La manifestation à laquelle fait référence Philippe Lorimier, c’est celle du 14 décembre dernier organisée par le collectif Stop Micro, créé cet automne, notamment en écho aux différents articles des Postillon n°66 et 67 sur les besoins grandissants en eau de l’industrie de la microélectronique dans le Grésivaudan. L’été dernier, l’annonce en grande pompe par le président Macron de l’extension de l’usine de STMicro (arrosée par 2,3 milliards d’euros d’argent public) a eu lieu en pleine sécheresse. Cette usine et sa voisine Soitec, produisent toutes deux des puces électroniques pour les bagnoles à « smart driving », les téléphones, les objets connectés ou les satellites de Space X, la fabrication de ces puces étant très gourmande en eau. D’ici l’année prochaine, elles vont consommer 29 000 m3 par jour, soit l’équivalent de 12 piscines olympiques ou 700 000 douches.
La manifestation du 14 décembre dernier a rassemblé une soixantaine de personnes sous le mot d’ordre « De l’eau, pas des puces ». Un nombre pas ridicule pour une lutte naissante mais pas très conséquent pour une métropole de 400 000 habitants. Pourquoi cette relativement faible mobilisation fait tant réagir le maire de Crolles ? Parce que dans la région grenobloise (comme ailleurs à différentes échelles), les sujets de la consommation et de la pollution de l’eau ont tout pour être explosifs.
L’été dernier, l’ensemble du département de l’Isère a été « placé » au niveau 4 sur 4 de crise sécheresse par le préfet de l’Isère.

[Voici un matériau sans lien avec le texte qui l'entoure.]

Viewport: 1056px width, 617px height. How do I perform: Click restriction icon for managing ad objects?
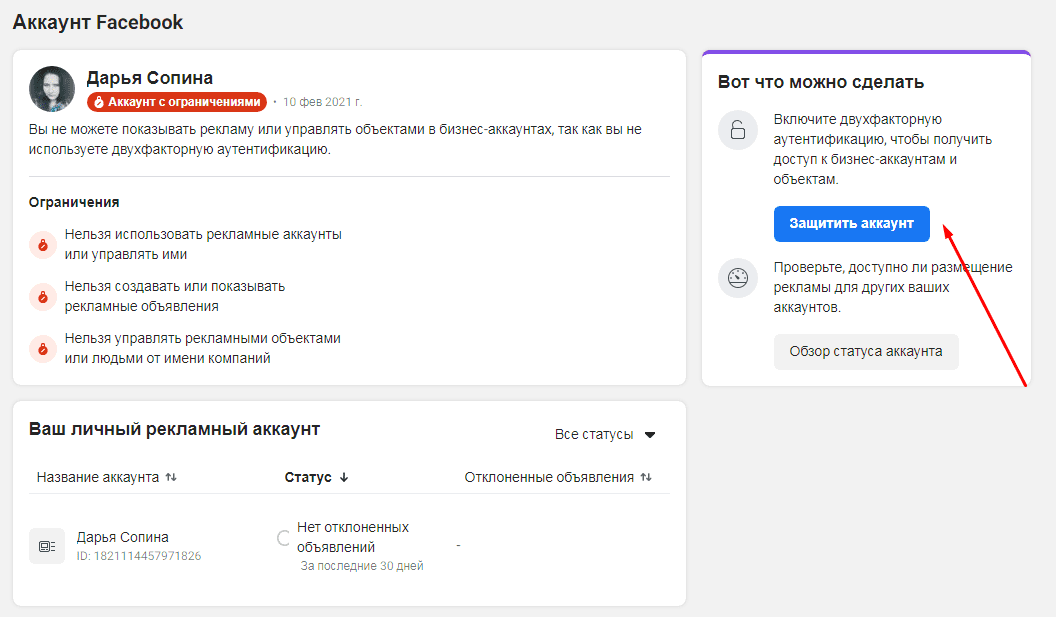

Ceci entraînant notamment l’interdiction totale d’arroser les pelouses, massifs fleuris ou espaces verts ou l’interdiction entre 9h et 20h d’arroser les potagers privés. Les agriculteurs étaient également rappelés à l’ordre et, entre autres mesures et déclarations obligatoires, priés de réduire de 50 % l’arrosage des cultures maraîchères (communiqué de presse du 17/08/2022). Dans ces communiqués, la préfecture incitait « chaque consommateur d’eau à être particulièrement attentif à l’utilisation de cette ressource » mais dans le même temps, aucune restriction ne s’appliquait aux industries Soitec et STMicro engloutissant à l’époque environ 20 000 m3 par jour. Pour la préfecture, le choix est clair et un peu « simpliste » comme dirait Philippe Lorimier : tout pour les puces, beaucoup moins pour les légumes.
La chimie a pourri la nappe
Le maire de Crolles a raison : l’eau a « fait » la richesse et le développement économique de ce territoire. Sans sa présence abondante dans le coin, nous n’aurions pas la joie de vivre aujourd’hui dans une région sururbanisée, où les pics et plateaux de pollution s’enchaînent. La « houille blanche », (c’est son nom local, en référence à la « houille noire », le charbon) a permis l’invention de l’hydroélectricité et l’implantation de quantité d’usines le long des rivières locales s’alimentant de l’excellente eau du réseau et y rejetant leurs pollutions – une histoire maintes fois racontée dans ces pages et dans d’autres.
C’est notamment grâce à cette « houille blanche » que des usines chimiques se sont implantées pendant la Première Guerre mondiale à Pont-de-Claix et Jarrie, dans le but de produire le fameux « gaz moutarde » envoyé sur le front. Plus d’un siècle d’histoire, de charmantes productions (après le gaz moutarde, il y eut notamment « l’agent orange », un herbicide pulvérisé par les Américains sur les forêts vietnamiennes) et des traces indélébiles pour la « richesse de ce territoire ». Dans notre dernier numéro nous documentions la présence de millions de tonnes de produits chimiques dans la forêt de Champ-sur-Drac, sous un parc municipal ou à proximité immédiate de la plateforme chimique. Ces déchets abandonnés par l’entreprise PCUK / Arkéma dans les années 1950 et 1960 se décomposent peu à peu dans le sol avec l’aval des autorités préfectorales, malgré la présence de la nappe phréatique à proximité.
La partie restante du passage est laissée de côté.